Montesquieu argued that liberty requires the powers that propose-and-execute and the power that judges be held in separate hands. In the adversarial structure he influenced, the party that builds and presses a case (the prosecution) is deliberately distinct from the party that weighs it (the bench or jury). The prosecutor’s institutional incentive is to make the strongest possible case for guilt — coverage of every incriminating argument; the judge’s incentive is to admit only what meets the standard of proof — precision in rejecting the unworthy. Fusing the two roles, so that the party building the case also renders the verdict, is the paradigmatic threat to a fair trial that the separation is designed to prevent.Inference: The legal system is the institutional archetype of proposal-judgment-split, and it makes the opposed-optima claim explicit: the case-builder optimizes for a conviction, the judge for the integrity of the standard, and the structure works precisely because those objectives pull apart. The independence constraint is load-bearing — a judge who is the prosecutor wearing a second robe is not a check at all, which is why separation here is structural doctrine, not a matter of individual restraint.

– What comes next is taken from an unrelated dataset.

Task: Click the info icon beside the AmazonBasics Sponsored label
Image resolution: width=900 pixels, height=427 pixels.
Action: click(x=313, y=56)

Spier, R., "The history of the peer-review process" (Trends in Biotechnology, 2002, vol. 20, no. 8, pp. 357–358) · journalism-media-studies-and-communication

Barto, A. G., Sutton, R. S., & Anderson, C. W., "Neuronlike adaptive elements that can solve difficult learning control problems" (IEEE Transactions on Systems, Man, and Cybernetics, 1983, vol. SMC-13, no. 5, pp. 834–846) · computer-science

The actor-critic architecture splits a reinforcement-learning agent into two separately-optimized components: an actor that proposes actions (a policy, optimizing for selecting actions that lead to reward) and a critic that evaluates them (a value function, optimizing for accurate estimation of how good a state or action actually is). The critic’s estimate drives the actor’s updates, but the two are distinct learners with distinct objectives — the actor is trying to act well, the critic is trying to judge accurately. The separation lets each be trained on the signal appropriate to its role rather than collapsing both into one objective.Inference: Actor-critic is the clean machine-learning instance of role-separation by opposed function. The actor’s job is generation (which action), the critic’s job is evaluation (how good) — and keeping them separate is what gives the actor a stable, independent assessment to learn from rather than a self-generated one. It illustrates that the split is about who optimizes what, orthogonal to whether the system iterates; the actor and critic are separated by role even though both update continuously.